> Instructions for the task
Write out exactly the line containing "An Early History Of Space Stations: Where’s" along with each line that follows it in the records below, and no others.

(Beginning of Data to use)

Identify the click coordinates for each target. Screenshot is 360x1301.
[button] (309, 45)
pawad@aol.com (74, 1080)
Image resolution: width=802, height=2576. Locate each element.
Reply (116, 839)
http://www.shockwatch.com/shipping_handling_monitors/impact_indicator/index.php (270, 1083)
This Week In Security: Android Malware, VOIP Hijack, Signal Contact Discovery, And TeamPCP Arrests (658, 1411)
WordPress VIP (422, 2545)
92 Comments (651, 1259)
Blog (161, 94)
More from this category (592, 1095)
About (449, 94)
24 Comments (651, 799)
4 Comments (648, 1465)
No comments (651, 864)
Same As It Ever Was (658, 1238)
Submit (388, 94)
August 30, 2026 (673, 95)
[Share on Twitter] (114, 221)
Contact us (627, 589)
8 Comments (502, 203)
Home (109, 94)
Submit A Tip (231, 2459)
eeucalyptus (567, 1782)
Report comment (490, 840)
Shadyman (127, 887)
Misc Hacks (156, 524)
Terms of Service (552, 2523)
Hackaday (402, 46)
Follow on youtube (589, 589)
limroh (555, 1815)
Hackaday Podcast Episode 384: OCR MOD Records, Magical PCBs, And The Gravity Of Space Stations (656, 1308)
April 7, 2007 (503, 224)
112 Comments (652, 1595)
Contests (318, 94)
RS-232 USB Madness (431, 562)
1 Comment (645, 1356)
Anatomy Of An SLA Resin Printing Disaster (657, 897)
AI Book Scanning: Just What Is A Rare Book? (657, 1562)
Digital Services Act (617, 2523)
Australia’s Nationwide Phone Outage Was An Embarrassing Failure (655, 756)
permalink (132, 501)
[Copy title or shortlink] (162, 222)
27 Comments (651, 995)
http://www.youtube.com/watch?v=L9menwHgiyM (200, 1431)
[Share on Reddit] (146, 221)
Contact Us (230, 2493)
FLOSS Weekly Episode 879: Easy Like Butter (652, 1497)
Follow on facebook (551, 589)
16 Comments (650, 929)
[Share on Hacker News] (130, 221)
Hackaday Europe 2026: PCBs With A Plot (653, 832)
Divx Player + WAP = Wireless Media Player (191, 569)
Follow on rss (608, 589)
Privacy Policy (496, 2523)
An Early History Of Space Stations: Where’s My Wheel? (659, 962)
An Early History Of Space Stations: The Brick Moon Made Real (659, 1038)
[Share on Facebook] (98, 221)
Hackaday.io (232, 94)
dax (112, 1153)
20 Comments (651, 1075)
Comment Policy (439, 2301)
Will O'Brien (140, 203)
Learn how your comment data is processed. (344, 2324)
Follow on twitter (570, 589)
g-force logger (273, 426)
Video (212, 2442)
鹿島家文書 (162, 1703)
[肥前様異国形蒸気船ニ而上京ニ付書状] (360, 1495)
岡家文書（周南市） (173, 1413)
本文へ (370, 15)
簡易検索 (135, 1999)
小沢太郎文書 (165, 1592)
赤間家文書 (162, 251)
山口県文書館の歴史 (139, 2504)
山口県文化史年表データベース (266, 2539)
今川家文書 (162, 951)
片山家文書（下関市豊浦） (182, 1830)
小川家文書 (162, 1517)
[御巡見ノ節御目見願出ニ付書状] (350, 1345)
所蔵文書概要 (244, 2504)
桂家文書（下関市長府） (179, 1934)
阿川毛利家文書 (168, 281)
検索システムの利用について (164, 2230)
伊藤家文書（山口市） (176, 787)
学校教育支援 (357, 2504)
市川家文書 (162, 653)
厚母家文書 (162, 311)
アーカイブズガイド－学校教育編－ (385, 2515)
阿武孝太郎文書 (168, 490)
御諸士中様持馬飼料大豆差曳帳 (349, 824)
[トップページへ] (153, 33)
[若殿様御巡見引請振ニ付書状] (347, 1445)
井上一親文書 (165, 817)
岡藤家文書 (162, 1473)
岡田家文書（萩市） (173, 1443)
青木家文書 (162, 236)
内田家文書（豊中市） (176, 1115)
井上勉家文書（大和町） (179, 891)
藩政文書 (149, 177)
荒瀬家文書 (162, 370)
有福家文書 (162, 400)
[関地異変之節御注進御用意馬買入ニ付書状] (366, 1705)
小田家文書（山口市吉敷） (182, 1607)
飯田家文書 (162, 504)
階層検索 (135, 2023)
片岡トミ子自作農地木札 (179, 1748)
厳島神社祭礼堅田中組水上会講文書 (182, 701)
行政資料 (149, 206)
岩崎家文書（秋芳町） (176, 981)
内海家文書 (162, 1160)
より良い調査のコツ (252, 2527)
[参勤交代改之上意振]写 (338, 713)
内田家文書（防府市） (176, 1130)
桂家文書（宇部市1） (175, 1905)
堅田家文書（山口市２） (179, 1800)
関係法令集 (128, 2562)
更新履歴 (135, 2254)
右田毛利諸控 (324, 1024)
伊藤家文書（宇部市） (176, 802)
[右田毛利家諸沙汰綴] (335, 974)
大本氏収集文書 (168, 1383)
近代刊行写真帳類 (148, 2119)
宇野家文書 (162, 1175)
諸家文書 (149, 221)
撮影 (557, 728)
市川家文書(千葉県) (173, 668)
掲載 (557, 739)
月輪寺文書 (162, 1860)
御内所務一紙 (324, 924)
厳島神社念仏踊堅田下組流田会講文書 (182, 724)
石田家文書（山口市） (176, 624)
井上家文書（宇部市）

(End of Data to use)

> Task solution
An Early History Of Space Stations: Where’s My Wheel? (659, 962)
An Early History Of Space Stations: The Brick Moon Made Real (659, 1038)
[Share on Facebook] (98, 221)
Hackaday.io (232, 94)
dax (112, 1153)
20 Comments (651, 1075)
Comment Policy (439, 2301)
Will O'Brien (140, 203)
Learn how your comment data is processed. (344, 2324)
Follow on twitter (570, 589)
g-force logger (273, 426)
Video (212, 2442)
鹿島家文書 (162, 1703)
[肥前様異国形蒸気船ニ而上京ニ付書状] (360, 1495)
岡家文書（周南市） (173, 1413)
本文へ (370, 15)
簡易検索 (135, 1999)
小沢太郎文書 (165, 1592)
赤間家文書 (162, 251)
山口県文書館の歴史 (139, 2504)
山口県文化史年表データベース (266, 2539)
今川家文書 (162, 951)
片山家文書（下関市豊浦） (182, 1830)
小川家文書 (162, 1517)
[御巡見ノ節御目見願出ニ付書状] (350, 1345)
所蔵文書概要 (244, 2504)
桂家文書（下関市長府） (179, 1934)
阿川毛利家文書 (168, 281)
検索システムの利用について (164, 2230)
伊藤家文書（山口市） (176, 787)
学校教育支援 (357, 2504)
市川家文書 (162, 653)
厚母家文書 (162, 311)
アーカイブズガイド－学校教育編－ (385, 2515)
阿武孝太郎文書 (168, 490)
御諸士中様持馬飼料大豆差曳帳 (349, 824)
[トップページへ] (153, 33)
[若殿様御巡見引請振ニ付書状] (347, 1445)
井上一親文書 (165, 817)
岡藤家文書 (162, 1473)
岡田家文書（萩市） (173, 1443)
青木家文書 (162, 236)
内田家文書（豊中市） (176, 1115)
井上勉家文書（大和町） (179, 891)
藩政文書 (149, 177)
荒瀬家文書 (162, 370)
有福家文書 (162, 400)
[関地異変之節御注進御用意馬買入ニ付書状] (366, 1705)
小田家文書（山口市吉敷） (182, 1607)
飯田家文書 (162, 504)
階層検索 (135, 2023)
片岡トミ子自作農地木札 (179, 1748)
厳島神社祭礼堅田中組水上会講文書 (182, 701)
行政資料 (149, 206)
岩崎家文書（秋芳町） (176, 981)
内海家文書 (162, 1160)
より良い調査のコツ (252, 2527)
[参勤交代改之上意振]写 (338, 713)
内田家文書（防府市） (176, 1130)
桂家文書（宇部市1） (175, 1905)
堅田家文書（山口市２） (179, 1800)
関係法令集 (128, 2562)
更新履歴 (135, 2254)
右田毛利諸控 (324, 1024)
伊藤家文書（宇部市） (176, 802)
[右田毛利家諸沙汰綴] (335, 974)
大本氏収集文書 (168, 1383)
近代刊行写真帳類 (148, 2119)
宇野家文書 (162, 1175)
諸家文書 (149, 221)
撮影 (557, 728)
市川家文書(千葉県) (173, 668)
掲載 (557, 739)
月輪寺文書 (162, 1860)
御内所務一紙 (324, 924)
厳島神社念仏踊堅田下組流田会講文書 (182, 724)
石田家文書（山口市） (176, 624)
井上家文書（宇部市）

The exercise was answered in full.